Il furcese Salvuccio Pino: in estate Direttore Sportivo, in Inverno giocatore del Mandanici.

La voglia di scendere ancora in campo è veramente tanta, ma nel suo Dna inizia a scorrere qualcosa di nuovo: quello di dirigente. Diciamo meglio di Direttore Sportivo. Il suo impegno futuro, una volta appese le scarpette al chiodo, è quello di muovere i primi passi nell’ultimo suo amore “Mandanici” per passare da Furci, poi spiccare il vuolo in altre lidi importanti.
Una lunga esperienza alle spalle come giocatore, da mettere in atto nella carriera di Direttore Sportivo.

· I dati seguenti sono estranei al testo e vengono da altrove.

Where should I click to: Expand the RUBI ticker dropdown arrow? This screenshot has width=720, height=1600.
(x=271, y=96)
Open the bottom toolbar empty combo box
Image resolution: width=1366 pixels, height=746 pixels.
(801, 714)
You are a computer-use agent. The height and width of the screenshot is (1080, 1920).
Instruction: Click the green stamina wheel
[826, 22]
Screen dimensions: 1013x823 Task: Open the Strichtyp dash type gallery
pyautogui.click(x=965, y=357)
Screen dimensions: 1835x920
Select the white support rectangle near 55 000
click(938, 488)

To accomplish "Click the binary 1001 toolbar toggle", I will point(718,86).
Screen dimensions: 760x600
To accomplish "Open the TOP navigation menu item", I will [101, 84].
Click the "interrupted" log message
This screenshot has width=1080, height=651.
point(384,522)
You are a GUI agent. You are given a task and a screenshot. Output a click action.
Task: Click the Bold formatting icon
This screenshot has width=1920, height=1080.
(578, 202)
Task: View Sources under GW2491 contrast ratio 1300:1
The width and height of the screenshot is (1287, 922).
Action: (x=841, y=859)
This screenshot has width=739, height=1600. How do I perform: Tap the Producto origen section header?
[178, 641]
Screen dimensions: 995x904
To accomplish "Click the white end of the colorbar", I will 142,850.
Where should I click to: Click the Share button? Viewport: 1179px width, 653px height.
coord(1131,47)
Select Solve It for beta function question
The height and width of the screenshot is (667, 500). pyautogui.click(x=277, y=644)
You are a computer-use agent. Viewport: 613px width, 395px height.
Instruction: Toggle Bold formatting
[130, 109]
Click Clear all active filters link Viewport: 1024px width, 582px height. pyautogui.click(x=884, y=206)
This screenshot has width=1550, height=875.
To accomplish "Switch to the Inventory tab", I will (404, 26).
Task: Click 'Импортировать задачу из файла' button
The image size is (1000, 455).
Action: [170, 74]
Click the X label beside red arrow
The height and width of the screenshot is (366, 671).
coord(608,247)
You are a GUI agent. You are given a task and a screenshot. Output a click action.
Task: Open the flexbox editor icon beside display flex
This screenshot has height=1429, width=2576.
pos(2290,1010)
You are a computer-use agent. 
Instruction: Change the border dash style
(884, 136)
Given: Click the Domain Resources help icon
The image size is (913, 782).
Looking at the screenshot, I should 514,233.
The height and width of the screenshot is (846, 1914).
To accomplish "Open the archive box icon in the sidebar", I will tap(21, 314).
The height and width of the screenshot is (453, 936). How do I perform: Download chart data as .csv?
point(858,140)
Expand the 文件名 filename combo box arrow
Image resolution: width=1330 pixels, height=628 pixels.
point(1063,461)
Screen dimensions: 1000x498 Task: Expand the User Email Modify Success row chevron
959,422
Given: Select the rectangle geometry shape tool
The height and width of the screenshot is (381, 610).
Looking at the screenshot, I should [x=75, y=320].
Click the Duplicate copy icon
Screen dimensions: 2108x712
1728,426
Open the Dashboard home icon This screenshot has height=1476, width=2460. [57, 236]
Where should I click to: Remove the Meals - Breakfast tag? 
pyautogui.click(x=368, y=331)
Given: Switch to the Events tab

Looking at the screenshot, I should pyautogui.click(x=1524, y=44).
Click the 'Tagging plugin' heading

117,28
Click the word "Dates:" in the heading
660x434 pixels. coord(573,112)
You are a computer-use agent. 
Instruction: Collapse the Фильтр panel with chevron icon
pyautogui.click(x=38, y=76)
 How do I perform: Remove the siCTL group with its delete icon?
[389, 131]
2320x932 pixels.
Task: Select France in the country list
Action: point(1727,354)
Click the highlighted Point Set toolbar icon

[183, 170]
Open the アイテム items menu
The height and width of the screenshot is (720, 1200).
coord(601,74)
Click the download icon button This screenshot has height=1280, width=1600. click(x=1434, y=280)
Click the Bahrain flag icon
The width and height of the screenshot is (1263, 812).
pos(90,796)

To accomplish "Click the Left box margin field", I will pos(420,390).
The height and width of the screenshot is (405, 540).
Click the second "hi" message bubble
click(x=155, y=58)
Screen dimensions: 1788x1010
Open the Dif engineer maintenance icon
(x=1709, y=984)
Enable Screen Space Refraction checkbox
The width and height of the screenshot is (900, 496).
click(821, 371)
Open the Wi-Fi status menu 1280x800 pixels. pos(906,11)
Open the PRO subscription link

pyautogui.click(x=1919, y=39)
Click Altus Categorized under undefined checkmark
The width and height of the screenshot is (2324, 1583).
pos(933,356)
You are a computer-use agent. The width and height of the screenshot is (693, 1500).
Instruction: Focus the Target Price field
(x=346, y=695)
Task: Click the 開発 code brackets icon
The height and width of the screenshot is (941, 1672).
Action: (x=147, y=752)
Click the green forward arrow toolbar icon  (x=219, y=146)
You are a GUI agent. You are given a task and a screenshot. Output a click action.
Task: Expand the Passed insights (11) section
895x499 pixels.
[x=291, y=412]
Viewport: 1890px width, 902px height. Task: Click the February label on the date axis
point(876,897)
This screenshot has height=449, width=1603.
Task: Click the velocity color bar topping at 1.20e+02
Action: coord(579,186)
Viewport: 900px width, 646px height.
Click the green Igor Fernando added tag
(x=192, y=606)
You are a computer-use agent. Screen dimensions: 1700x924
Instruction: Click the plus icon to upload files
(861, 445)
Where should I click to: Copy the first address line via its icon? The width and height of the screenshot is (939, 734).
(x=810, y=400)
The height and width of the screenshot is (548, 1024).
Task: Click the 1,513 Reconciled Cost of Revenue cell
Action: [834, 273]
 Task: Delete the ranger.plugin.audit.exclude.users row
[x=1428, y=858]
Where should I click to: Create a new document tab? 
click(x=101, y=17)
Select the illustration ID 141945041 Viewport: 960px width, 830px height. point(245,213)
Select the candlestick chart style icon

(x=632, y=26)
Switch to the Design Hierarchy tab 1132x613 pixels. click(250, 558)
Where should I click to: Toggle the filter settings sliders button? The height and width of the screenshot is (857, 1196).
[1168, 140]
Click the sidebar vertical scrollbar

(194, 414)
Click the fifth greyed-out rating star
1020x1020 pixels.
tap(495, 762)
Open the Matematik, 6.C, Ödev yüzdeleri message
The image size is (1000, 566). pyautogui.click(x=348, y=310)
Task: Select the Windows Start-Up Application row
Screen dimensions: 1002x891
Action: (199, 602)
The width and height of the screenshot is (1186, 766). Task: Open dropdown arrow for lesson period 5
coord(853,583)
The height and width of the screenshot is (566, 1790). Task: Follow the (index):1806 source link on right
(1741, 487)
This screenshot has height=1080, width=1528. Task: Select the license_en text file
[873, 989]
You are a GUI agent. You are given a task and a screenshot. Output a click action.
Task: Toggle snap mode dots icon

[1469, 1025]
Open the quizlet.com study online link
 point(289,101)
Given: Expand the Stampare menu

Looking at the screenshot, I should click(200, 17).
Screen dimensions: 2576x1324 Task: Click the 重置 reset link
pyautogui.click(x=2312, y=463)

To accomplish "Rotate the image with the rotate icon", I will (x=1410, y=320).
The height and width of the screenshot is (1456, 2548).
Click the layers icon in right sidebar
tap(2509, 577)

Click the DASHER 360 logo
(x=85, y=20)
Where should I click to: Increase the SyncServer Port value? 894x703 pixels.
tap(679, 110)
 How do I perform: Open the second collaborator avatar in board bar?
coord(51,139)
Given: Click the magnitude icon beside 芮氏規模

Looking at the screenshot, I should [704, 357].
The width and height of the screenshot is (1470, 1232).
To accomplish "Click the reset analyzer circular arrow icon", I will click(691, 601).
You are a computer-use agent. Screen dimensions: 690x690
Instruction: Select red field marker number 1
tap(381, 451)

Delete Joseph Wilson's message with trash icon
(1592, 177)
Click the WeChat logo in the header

Stiamo parlando di Salvuccio Pino, un furcese doc, innamorato del calcio lo abbiamo incontrato qualche giorno fa, la nostra prima domanda non poteva essere che la Terza Categoria:
Domenica inizia il campionato di Terza Categoria ancora una volta si prospetta un torneo spettacolare ed interessante? “Vero quest’ anno è molto difficile è un campionato che lo paragono ad una buona Seconda Categoria. Ci sono squadre che hanno preso ragazzi di categoria superiore e poi ci sono tanti derby”.

Ai nastri di partenza il Mandanici che ritorna al calcio giocato? “Sono contento per il Mandanici ci sono persone stupende  che mostrano tanto affetto nei nostri confronti.”

Il tuo ruolo in questa stagione è diverso rispetto alle passate stagioni. Nel Mandanici hai il ruolo di direttore sportivo? “ Il mio ruolo in estate è stato quello di  direttore sportivo,  l’ho fatto perchè data la mia lunga carriera sportiva, mi  volevo cimentare in un nuovo ruolo,  la mia scommessa  è stata quella di portare delle persone competitivi  al Mandanici, diciamo che ci sono riuscito anche se ho dovuto sudare parecchio perchè intorno a loro c erano squadre anche di promozione.  Sono super felice per il lavoro fatto”.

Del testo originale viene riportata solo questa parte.